Morrer com dignidade é morrer em paz consigo e com os outros. O que implica desde logo que o doente terminal possa efetuar escolhas na terminalidade da vida, escolhas consentâneas com a sua percepção de morte com dignidade. Mas a afirmação da autodeterminação pessoal não é o único elemento a considerar. No plano social morte com dignidade implica a criação de uma rede universal de cuidados paliativos para que todas as pessoas, independentemente da etnia, sexo, credo religioso, filiação política, ou nível de rendimento possam ter acesso a cuidados humanizados, profissionais e diferenciados no momento mais dramático das suas vidas. Morrer com dignidade tem, portanto, uma dimensão pessoal, mas também uma dimensão social e familiar.

O que é preciso avançar para alcançar este respeito, esta ética na hora da morte?

Em primeiro lugar é preciso mudar profundamente a mentalidade da população. Ou seja, passar a considerar-se a morte como algo de natural devendo os profissionais de saúde adotar uma atitude mais humana e portanto, mais digna perante os doentes terminais. Por outro lado o sistema de saúde deve investir nos cuidados paliativos considerando mesmo que este tipo de assistência deve ser considerado uma prioridade ética na saúde. Também, em ambientes culturalmente diversificados, deve proporcionar-se acompanhamento espiritual, eventualmente religioso, na hora da morte dado que para além da família e amigos, muitos doentes terminais desejam também uma abordagem espiritual e religiosa.

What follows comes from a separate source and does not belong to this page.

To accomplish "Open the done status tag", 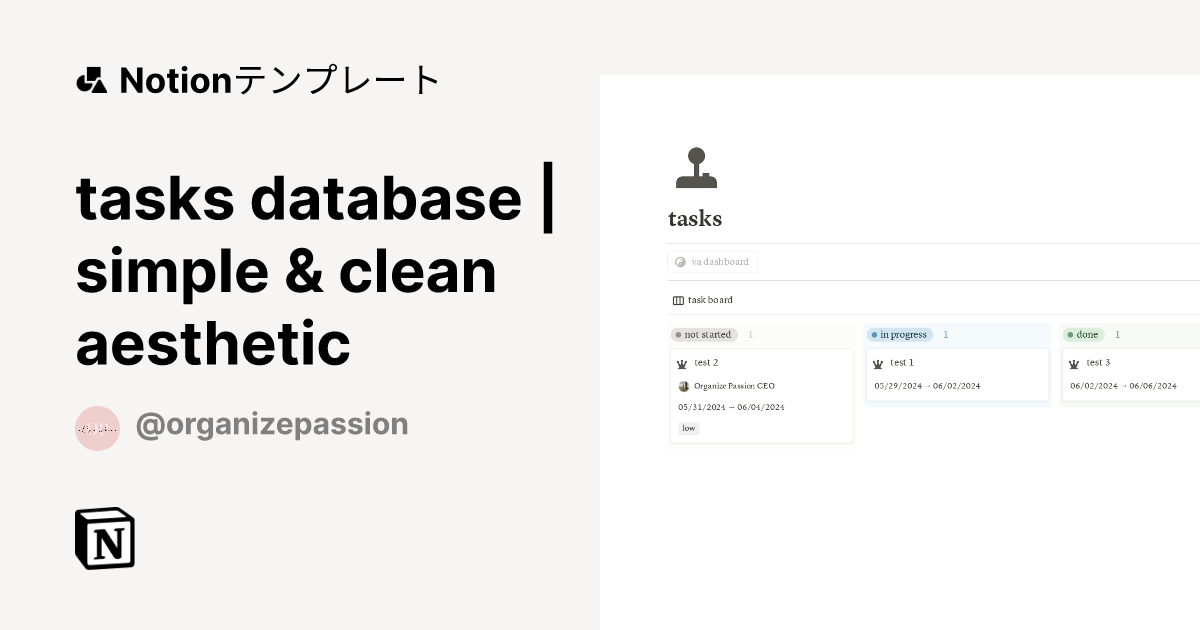I will point(1083,334).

Como o sr. avalia estes 10 anos de parceria luso-brasileira? De que forma esta aproximação contribui para aperfeiçoar processos ligados à bioética? Sobretudo, a parceria instituída junto ao CFM? 

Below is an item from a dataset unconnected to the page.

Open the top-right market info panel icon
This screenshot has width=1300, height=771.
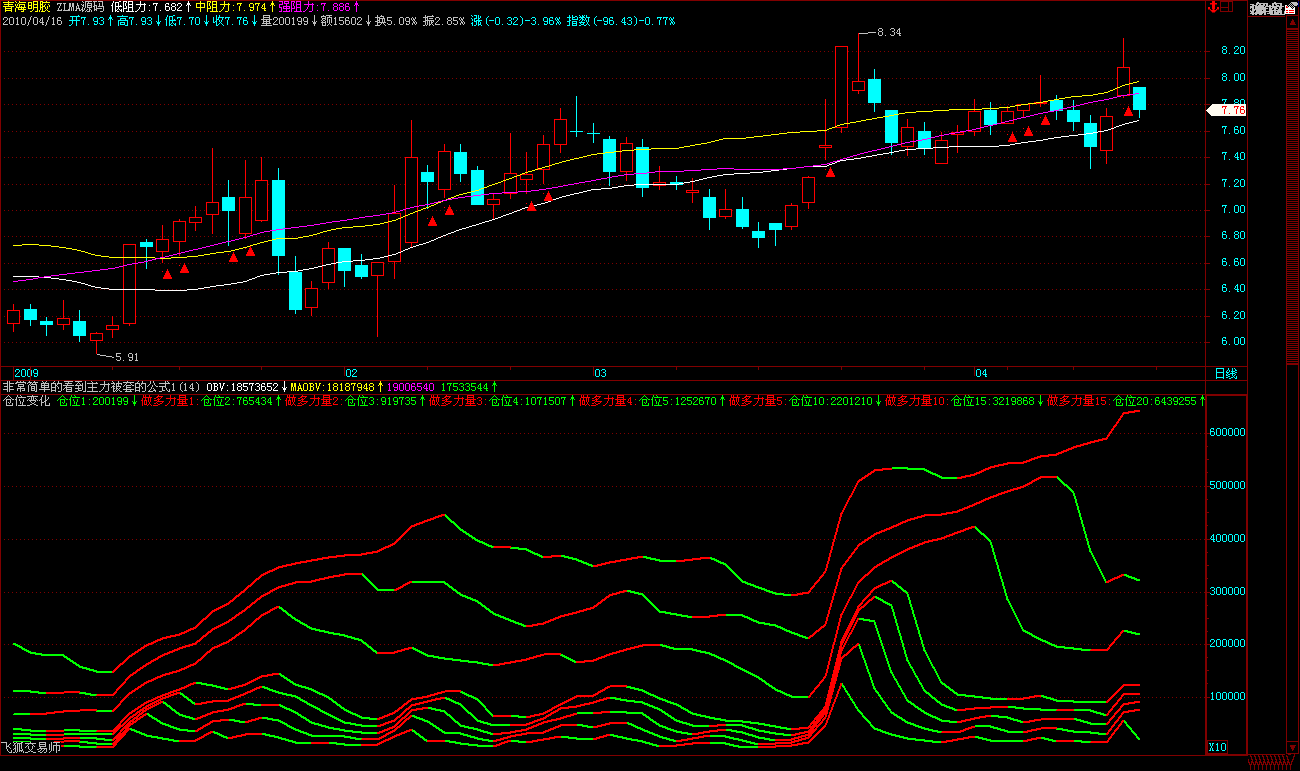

A fantástica parceria de uma década com o CFM revela várias coisas. Primeiro, que quando diferentes organizações, com distintas culturas, decidem cooperar conseguem-se resultados muito superiores aqueles que poderiam ocorrer individualmente. Isto porque um projeto de esta envergadura tende a otimizar aquilo que cada parceiro tem de melhor.  Segundo, que apesar do enorme oceano que separa os dois países estamos genuinamente ligados por laços históricos, culturais, e estratégicos o que faz com Portugal e Brasil sejam países irmãos na genuína aceção da palavra. Finalmente, com cerca de duzentos estudantes de doutorado envolvidos, será possível olhar para o futuro de um modo extraordinariamente otimista no sentido de criar o maior projeto na área da bioética à escala planetária e aí sim construir a verdadeira bioética lusófona. Deve ainda realçar-se, no plano das políticas públicas, que existem importantes sinergias que se traduzem em evoluções civilizacionais ímpares. Por exemplo, a nossa proposta de lei sobre o testamento vital foi determinante para a resolução do CFM nesta matéria e, por seu turno, a resolução do CFM sobre identidade de gênero é um marco importantíssimo em Portugal.

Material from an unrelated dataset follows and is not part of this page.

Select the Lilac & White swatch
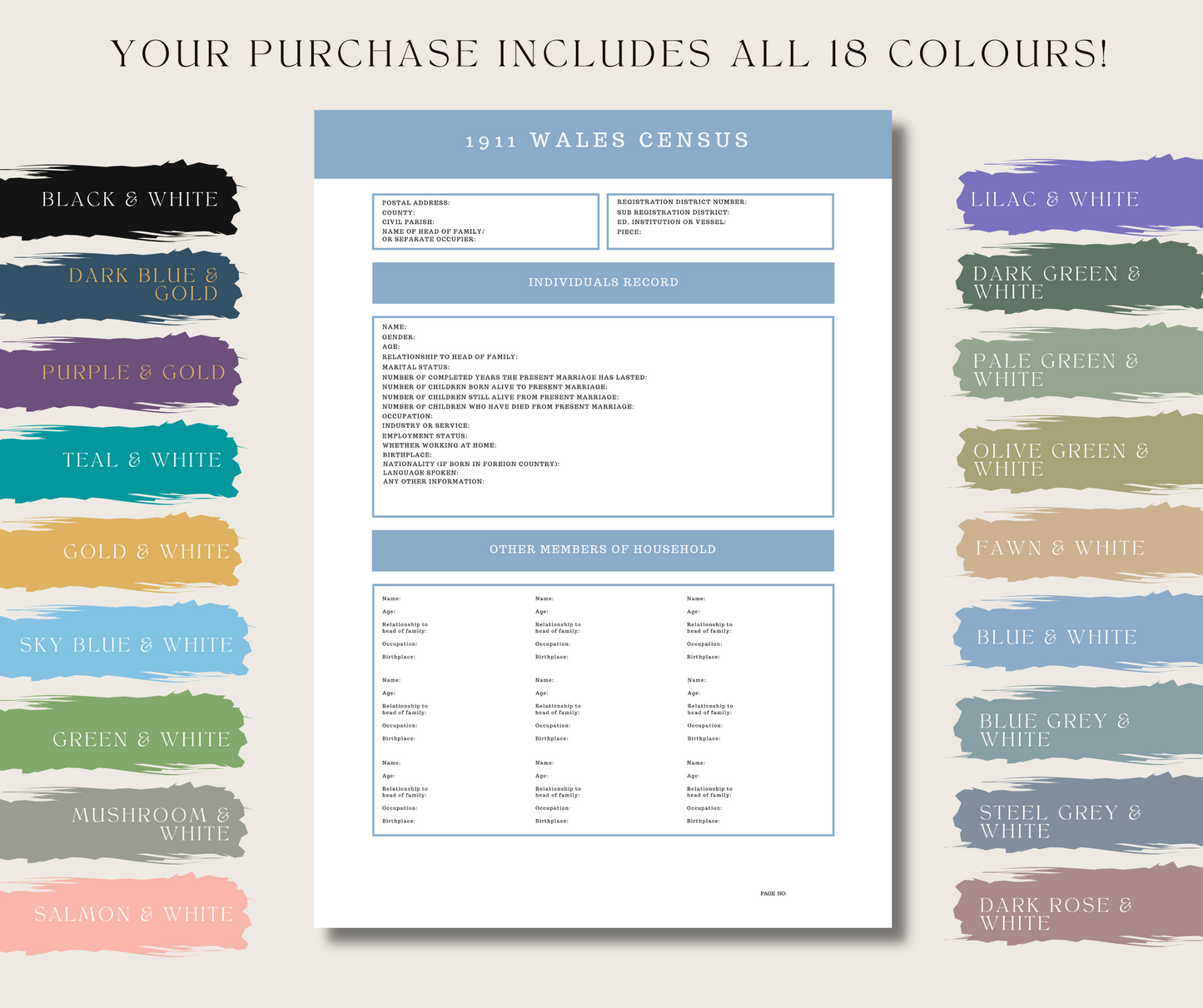pyautogui.click(x=1053, y=200)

Como avalia que o partilhar de experiências ligadas à morte pode auxiliar as pessoas a compreenderem a importância da paliação neste processo da terminalidade com dignidade? 

A partilha de experiências – profissionais, familiares, pessoais – é algo de profundamente enriquecedor mas também de pedagógico. E tem o enorme potencial de sensibilizar todos os envolvidos para a importância da humanização da morte e naturalmente para a importância dos cuidados paliativos. Deve salientar-se que os cuidados paliativos representam no imaginário médico uma nova filosofia e não apenas uma diferente abordagem. Nova filosofia porque os pressupostos da medicina passam agora ser essencialmente promover uma morte com paz e dignidade e não a cura a todo o custo.

Por fim, o sr. teve alguma experiência pessoal com o tema? Alguém que na terminalidade da vida teve seu direito à dignidade de alguma forma usurpado por condutas terapêuticas que de nada ajudariam?

Como médico vivi frequentemente esta situação, felizmente menos frequente na atualidade. Mas não deixa de ser emocionalmente disrruptivo assistir a obstinação terapêutica medicamente fútil e eticamente desproporcionada. Foi esta experiência recorrente que me motivou para seguir dois projetos distintos. mas complementares. Primeiro a legalização do testamento vital como ferramenta de exercício da autonomia da pessoa. Segundo, a implementação dos cuidados paliativos enquanto método humano, digno e responsável de acompanhar o doente terminal. Mesmo quando é necessário recorrer à sedação paliativa terminal.